Dr Charmaine Misalucha-Willoughby is Associate Professor in the Department of International Studies at De La Salle University. Her areas of specialisation are ASEAN’s external relations, security cooperation, and critical international relations theory. She is a frequent resource speaker in various Track II fora and roundtables by national government agencies.

Dr Iain D. Henry – Lecturer, Australian National University

Dr Iain D. Henry is a Senior Lecturer in the Strategic and Defence Studies Centre at the Australian National University. He is the author of Reliability and Alliance Interdependence: The United States and Its Allies in Asia, 1949-1969 (Cornell University Press, 2022). His research has been published in International Security, Contemporary Politics, and The Australian Journal of International Affairs.

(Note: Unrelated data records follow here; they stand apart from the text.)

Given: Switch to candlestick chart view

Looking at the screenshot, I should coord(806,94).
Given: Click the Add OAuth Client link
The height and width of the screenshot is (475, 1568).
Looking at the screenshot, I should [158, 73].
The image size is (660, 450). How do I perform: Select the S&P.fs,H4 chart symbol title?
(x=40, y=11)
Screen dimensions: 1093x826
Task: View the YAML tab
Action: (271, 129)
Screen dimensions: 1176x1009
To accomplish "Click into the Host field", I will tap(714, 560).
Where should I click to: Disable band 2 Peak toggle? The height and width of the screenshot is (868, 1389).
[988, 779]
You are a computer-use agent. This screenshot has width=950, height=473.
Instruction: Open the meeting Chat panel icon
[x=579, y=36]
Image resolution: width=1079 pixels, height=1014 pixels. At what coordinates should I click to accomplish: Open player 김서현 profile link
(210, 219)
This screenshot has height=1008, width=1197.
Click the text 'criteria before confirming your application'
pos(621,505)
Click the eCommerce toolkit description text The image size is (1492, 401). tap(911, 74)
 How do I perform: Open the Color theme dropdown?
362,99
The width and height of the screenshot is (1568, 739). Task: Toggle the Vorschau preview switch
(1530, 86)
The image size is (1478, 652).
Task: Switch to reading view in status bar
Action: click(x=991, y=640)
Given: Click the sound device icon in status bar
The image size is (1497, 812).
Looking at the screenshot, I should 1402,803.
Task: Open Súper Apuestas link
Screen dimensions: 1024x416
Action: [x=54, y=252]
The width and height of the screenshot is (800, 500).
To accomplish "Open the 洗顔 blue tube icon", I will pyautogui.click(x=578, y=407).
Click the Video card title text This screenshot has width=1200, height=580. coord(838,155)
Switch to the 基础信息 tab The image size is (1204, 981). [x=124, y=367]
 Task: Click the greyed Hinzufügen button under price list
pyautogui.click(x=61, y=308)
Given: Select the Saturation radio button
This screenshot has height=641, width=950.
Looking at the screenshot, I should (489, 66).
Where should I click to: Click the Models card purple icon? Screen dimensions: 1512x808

Dr Michael J. Green – CEO, United States Studies Centre

Dr Michael Jonathan Green is CEO of the United States Studies Centre at the University of Sydney. Previously Dr Green was senior vice president for Asia, Japan Chair, and Henry A. Kissinger Chair at the Center for Strategic and International Studies (CSIS), and director of Asian Studies and Chair in Modern and Contemporary Japanese Politics and Foreign Policy at the Edmund A. Walsh School of Foreign Service at Georgetown University. He served on the staff of the National Security Council (NSC) from 2001 through 2005, first as director for Asian affairs with responsibility for Japan, Korea, Australia, and New Zealand, and then as special assistant to the president for national security affairs and senior director for Asia, with responsibility for East Asia and South Asia.